In the page about the Vojo AI bot, what does any failure during a response produce?

**** Text for analysis

8.6 KiB
Vojo AI bot (@ai:vojo.chat)
A Go Synapse application service in apps/ai-bot/ — not a normal
bot user. Answers @-mentions in groups and every message in 1:1s, over the plaintext
CS-API (Vojo rooms are unencrypted by default). It is a separate server-side service
deployed next to Synapse; it ships nothing to the web client.
- Operator / full env reference:
apps/ai-bot/README.md(config tables, setup, deploy). - Deploy / server config: server-side.md (the
ai-botservice row, thevojo_aiPostgres role). - Detailed design SOT:
docs/plans/grok_bot.md+docs/plans/ai_backend_build_plan.md— local-only,docs/plans/is gitignored.
Request flow
Synapse pushes a transaction → the bot acks 200 instantly, then processes async per-room
(appservice.go), so a slow model call never blocks other
rooms or the homeserver. handleMessage (bot.go) gates in order:
durable+in-memory dedup → encrypted-room skip → decode / edit / own-message / notice →
foreign-server leave → DM-or-mention → media react → resolve conversation (thread) →
per-(room,thread) single-flight → spawn respond. respond = Reserve(estimate) →
generate() → Settle(actual) → sendReply; any failure produces an emoji react, never silence.

********
**** Provided records

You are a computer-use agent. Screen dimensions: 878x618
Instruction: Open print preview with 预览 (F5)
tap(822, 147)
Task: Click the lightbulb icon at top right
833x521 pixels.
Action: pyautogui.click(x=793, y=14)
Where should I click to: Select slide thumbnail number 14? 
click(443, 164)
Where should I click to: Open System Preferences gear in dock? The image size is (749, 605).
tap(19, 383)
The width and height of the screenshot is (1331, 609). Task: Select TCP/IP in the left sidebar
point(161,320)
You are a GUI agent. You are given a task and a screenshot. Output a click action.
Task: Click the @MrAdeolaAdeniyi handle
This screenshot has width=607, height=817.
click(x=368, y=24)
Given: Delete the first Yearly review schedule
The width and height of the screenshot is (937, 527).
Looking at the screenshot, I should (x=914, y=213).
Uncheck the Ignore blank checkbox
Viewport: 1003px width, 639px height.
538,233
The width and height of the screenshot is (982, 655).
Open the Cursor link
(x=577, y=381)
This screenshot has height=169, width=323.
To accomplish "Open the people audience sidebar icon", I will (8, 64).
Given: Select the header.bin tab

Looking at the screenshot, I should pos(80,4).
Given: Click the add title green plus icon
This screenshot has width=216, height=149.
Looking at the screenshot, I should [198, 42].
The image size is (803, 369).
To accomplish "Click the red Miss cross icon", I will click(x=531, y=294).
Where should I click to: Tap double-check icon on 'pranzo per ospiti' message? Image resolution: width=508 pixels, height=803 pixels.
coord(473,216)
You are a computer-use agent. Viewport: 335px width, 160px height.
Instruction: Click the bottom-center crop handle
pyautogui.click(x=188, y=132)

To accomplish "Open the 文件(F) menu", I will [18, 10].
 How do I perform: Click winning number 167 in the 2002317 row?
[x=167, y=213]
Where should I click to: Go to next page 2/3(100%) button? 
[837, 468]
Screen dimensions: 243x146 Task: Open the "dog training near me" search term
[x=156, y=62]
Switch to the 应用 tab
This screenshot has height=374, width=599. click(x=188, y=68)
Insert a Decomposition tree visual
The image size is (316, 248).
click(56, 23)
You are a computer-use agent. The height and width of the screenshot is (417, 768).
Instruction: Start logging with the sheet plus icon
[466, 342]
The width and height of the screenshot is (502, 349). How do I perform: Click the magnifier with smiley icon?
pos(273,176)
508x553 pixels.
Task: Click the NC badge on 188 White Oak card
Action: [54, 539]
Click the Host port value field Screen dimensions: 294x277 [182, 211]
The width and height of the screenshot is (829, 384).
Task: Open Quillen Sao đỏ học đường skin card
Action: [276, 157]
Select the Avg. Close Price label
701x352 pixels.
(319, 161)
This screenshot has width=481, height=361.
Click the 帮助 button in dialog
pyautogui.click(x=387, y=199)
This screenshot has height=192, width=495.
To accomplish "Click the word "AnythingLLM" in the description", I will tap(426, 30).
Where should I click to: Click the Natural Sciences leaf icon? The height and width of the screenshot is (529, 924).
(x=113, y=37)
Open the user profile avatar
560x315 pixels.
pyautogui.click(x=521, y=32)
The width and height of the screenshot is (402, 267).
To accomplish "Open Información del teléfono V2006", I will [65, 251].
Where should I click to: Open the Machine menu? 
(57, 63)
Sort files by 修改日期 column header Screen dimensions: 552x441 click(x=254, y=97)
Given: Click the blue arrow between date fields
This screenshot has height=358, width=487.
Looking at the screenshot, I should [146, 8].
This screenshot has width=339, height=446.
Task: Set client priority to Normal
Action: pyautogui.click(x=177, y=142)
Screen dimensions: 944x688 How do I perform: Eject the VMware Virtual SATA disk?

********

Task result:
An emoji react, never silence.